Découvrez son interview en VO ci-dessous :
Une liberté offerte à tous les acteurs du film
Dans une autre interview avec Radio Times en 2017, Rutger Hauer avait aussi évoqué la poésie du texte et la liberté que Ridley Scott a donné aux acteurs sur le tournage.
“J’ai gardé deux lignes parce que je les trouvais poétiques. Je pensais qu’elles appartenaient à ce personnage, car quelque part dans sa tête numérique, il a de la poésie et sait ce que c’est. Il le sent ! Et pendant que ses batteries fonctionnent, il trouve les deux lignes.”

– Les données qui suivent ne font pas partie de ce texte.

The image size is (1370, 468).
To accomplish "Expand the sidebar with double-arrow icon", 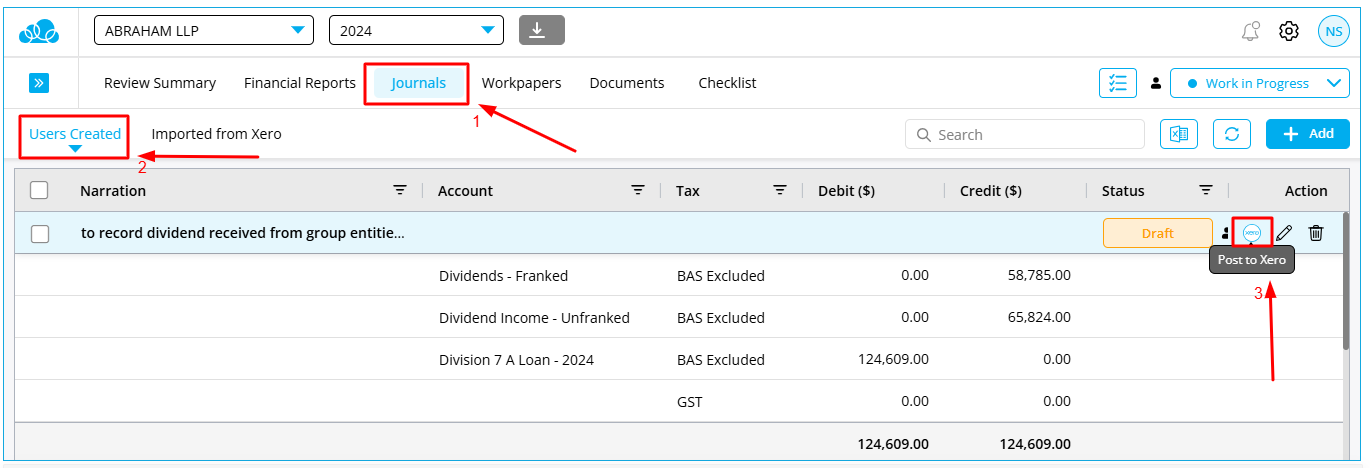I will point(39,83).
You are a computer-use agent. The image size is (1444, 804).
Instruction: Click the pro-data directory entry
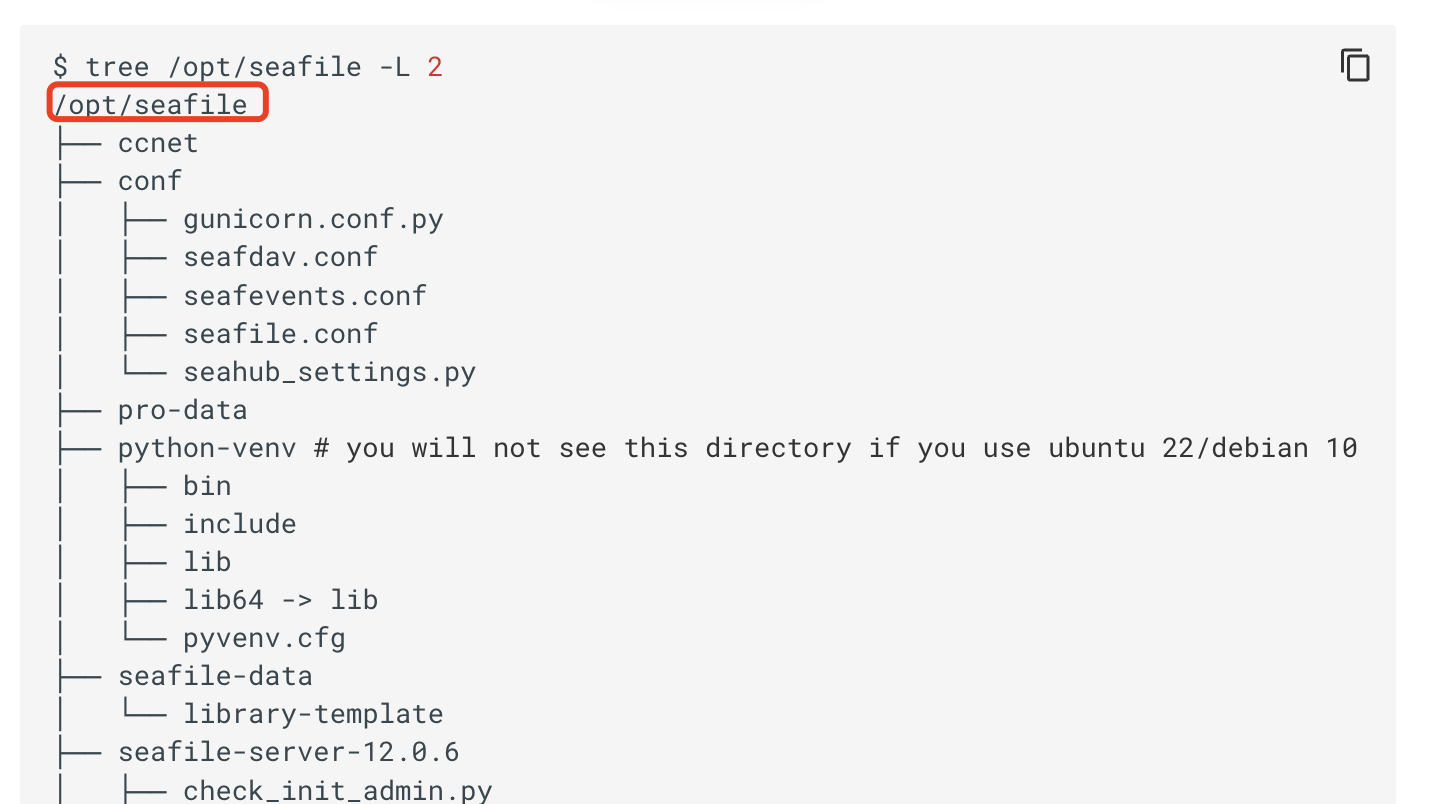[182, 410]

Il a ajouté : “Ridley m’a donné toute la liberté, car il voulait que ce soit une histoire axée sur les personnages. Il n’avait jamais réalisé un film axé sur les personnages”, a expliqué l’acteur. “Il a dit : ‘C’est ce que je veux faire : apportez-moi tout ce que vous pouvez proposer, et je le ferai si j’aime ça.’”
La rumeur veut que le jour du tournage, les membres de l’équipe auraient applaudi et pleuré une fois la scène terminée. Les fans en tout cas, eux, ont versé des larmes.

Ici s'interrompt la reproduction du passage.